The deal cuts 1.8 million barrels a day (bpd) from the market to tackle oversupply and bolster prices.
Saudi oil minister Khalid al-Falih said it was premature to talk about exiting the cuts at least for a couple of quarters as the world was entering a season of low winter demand. He said OPEC would examine progress at its next regular meeting in June.
OPEC and Russia together produce over 40 percent of global oil.

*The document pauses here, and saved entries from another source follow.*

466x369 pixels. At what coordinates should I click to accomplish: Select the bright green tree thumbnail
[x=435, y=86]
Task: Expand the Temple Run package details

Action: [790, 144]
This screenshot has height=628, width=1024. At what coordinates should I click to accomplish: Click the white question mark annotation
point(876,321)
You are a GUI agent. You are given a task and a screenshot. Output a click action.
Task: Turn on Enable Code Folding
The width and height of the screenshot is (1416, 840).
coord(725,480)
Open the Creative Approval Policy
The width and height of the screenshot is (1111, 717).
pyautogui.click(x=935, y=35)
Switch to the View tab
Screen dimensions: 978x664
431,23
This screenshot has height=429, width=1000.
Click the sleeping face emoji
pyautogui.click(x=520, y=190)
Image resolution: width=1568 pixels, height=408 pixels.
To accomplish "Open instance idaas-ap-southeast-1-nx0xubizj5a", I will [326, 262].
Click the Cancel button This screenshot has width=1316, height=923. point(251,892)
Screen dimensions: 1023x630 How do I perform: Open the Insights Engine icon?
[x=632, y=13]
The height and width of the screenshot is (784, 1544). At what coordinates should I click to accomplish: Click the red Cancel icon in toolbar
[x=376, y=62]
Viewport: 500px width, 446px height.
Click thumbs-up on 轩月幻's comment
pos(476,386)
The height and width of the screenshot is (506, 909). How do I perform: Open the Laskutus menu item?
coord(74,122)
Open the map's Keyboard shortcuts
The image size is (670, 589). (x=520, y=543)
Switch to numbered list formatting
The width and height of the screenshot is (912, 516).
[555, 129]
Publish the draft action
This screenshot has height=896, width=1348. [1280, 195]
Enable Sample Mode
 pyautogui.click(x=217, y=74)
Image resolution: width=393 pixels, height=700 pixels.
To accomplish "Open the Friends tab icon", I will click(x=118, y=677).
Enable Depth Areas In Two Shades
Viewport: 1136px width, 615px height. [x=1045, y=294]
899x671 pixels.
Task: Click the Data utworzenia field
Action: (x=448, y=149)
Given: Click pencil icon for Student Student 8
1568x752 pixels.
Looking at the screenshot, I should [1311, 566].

Moscow’s first real cooperation with OPEC, put together with the help of President Vladimir Putin, has been crucial in roughly halving an excess of global oil stocks since January.
OPEC is showing “a strong commitment to normalizing inventories and also to remain data dependent, which reduces the risk of both unexpected supply surprises and excess stock draws,” Goldman Sachs said in a note.
Russia had been pushing for a clear path to exit the cuts and avoid a rally in prices that would only fuel more drilling in the United States, which is not a party to the agreement.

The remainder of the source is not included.